Here are a four tips to help you manage you stress more effectively:
- Prioritize your activities
Take a few minutes to figure out what “needs to get done”, and what is more of “should get done” and can ultimately wait. Sometimes we just have to say no, or not now.
- When you’re planning things that need to get done, break tasks down into smaller components so that they don’t seem as overwhelming.
- Try to keep a list of things that have to get done today, things that have to get done by the end of the week, and things that have to get done by the end of the month. Try to focus on the things you have to get done today.
- Schedule the tasks. When planning your time, multiply it by 1.5. Things always take longer than we think. If you have extra time, you can take a few minutes to address items on your other lists, or take the time to relax and decompress.
- Be active
- A natural cure for stress is physical activity. Even an after-dinner walk can help clear your head and make you feel better.
- Take a few moments for yourself
- Nobody can be on all the time without burning out. Try some deep breathing or other relaxation techniques.
- Scheduling activities that you find enjoyable can take your mind off your stress and give you something to look forward to throughout the day.
- Get enough sleep
Sleep is one of the first ways we shortchange ourselves when we feel there isn’t enough time in the day.

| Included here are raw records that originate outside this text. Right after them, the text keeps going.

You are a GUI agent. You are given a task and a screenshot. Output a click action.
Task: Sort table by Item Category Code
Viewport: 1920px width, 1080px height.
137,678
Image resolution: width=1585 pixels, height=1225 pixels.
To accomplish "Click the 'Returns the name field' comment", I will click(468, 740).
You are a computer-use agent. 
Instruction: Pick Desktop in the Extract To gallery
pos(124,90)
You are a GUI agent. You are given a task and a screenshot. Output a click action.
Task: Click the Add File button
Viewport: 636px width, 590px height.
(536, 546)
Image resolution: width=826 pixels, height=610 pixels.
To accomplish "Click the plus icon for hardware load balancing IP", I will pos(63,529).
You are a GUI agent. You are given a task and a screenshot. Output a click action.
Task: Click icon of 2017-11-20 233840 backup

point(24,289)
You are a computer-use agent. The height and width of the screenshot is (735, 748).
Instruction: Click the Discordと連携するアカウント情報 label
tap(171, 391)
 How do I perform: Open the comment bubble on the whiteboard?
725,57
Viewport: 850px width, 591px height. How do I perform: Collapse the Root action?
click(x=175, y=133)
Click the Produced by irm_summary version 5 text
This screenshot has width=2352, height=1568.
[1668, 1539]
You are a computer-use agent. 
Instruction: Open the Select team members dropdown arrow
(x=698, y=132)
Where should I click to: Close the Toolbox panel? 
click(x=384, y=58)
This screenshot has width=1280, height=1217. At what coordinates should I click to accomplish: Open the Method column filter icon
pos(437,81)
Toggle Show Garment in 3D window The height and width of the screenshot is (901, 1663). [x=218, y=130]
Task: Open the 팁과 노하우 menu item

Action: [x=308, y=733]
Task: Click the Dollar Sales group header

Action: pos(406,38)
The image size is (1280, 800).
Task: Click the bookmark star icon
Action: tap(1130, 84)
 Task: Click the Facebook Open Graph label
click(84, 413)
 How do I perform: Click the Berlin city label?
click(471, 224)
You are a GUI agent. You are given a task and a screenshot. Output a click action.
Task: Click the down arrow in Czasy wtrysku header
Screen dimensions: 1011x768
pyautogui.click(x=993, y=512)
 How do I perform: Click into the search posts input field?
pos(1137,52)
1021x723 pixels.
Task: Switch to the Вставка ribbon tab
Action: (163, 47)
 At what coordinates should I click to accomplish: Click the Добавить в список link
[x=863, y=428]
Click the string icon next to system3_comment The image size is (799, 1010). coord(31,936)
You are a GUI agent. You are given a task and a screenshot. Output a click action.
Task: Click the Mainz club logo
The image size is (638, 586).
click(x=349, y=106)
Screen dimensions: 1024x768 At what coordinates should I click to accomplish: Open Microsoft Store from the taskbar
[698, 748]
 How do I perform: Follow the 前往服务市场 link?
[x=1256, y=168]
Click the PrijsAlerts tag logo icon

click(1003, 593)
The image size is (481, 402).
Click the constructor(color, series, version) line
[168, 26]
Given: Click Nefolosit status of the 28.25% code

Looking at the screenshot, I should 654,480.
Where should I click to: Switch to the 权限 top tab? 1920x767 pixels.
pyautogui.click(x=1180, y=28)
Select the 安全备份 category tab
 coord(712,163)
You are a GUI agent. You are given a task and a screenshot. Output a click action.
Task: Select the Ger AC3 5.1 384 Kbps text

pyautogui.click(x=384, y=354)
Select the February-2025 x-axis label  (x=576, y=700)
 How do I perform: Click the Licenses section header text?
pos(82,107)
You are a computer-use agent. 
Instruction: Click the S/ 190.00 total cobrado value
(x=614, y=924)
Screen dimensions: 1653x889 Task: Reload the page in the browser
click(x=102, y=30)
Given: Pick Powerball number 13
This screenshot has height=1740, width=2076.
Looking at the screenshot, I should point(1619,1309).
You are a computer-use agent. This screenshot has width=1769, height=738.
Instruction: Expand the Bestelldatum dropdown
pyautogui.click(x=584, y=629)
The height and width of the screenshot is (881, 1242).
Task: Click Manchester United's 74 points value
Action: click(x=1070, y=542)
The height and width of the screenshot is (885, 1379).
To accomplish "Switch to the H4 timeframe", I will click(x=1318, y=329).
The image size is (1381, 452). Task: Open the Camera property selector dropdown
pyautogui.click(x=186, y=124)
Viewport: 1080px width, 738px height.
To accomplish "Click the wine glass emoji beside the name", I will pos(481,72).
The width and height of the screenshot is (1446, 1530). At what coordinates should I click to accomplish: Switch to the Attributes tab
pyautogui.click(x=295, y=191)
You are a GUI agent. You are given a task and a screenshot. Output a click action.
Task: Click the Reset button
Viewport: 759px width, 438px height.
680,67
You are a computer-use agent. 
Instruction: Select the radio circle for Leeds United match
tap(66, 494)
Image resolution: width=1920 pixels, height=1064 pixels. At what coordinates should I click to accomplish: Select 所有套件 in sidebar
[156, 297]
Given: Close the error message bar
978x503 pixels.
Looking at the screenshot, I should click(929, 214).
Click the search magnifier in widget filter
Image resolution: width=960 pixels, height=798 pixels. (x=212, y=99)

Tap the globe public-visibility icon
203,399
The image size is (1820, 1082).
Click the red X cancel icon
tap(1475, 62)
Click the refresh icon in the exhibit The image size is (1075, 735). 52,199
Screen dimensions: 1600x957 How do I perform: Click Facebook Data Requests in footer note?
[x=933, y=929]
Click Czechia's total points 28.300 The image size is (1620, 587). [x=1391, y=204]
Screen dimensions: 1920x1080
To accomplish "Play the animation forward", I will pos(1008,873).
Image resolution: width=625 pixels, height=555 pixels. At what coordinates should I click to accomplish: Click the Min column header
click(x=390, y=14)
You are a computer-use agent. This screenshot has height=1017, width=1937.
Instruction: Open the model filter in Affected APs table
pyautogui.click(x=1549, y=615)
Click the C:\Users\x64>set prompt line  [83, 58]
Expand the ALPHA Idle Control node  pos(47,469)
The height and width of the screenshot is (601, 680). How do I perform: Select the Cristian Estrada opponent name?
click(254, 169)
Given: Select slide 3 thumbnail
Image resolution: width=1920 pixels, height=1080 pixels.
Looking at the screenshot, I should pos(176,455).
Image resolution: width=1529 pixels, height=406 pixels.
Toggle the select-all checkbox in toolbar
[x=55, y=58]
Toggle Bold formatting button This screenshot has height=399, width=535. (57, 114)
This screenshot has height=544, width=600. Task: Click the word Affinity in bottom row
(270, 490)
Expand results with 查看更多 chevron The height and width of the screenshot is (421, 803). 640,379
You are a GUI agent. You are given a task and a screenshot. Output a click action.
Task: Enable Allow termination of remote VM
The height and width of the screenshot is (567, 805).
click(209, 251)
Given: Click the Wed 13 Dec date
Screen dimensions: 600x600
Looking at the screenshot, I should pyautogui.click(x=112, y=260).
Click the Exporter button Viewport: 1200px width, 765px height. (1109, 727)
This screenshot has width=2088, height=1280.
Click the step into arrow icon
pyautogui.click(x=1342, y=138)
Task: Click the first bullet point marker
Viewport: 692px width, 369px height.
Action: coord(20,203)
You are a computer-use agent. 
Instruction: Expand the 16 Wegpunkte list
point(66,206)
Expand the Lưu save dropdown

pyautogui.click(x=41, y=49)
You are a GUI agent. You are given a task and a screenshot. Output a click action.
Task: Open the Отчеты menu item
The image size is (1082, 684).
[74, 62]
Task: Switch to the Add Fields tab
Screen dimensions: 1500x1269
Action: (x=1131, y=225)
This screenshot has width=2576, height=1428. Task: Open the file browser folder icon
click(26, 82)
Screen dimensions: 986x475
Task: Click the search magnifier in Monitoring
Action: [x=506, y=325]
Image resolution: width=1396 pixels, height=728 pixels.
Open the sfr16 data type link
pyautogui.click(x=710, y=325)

Who hasn’t tried to pull the “all nighter” when a deadline is looming?
Good sleep hygiene includes:
- Making sure your bedroom environment is dark, quiet and peaceful so you can get the rest you need to function productively.
- Avoid using screens (e.g., laptop or phone) in bed, as the light can wake you up.
- Avoid doing other tasks in your bedroom – you don’t want to associate your bed with wakeful activities
- Turn the clock away from you – seeing that you haven’t fallen asleep yet often makes you more anxious, which makes it harder to sleep.
- If you haven’t fallen asleep in about 20 min – get up for a few min and then head back to bed.
If you feel like the stress and anxiety you’re feeling can’t be solved on your own, consider talking with a psychologist, who can help you develop strategies to better manage your stress.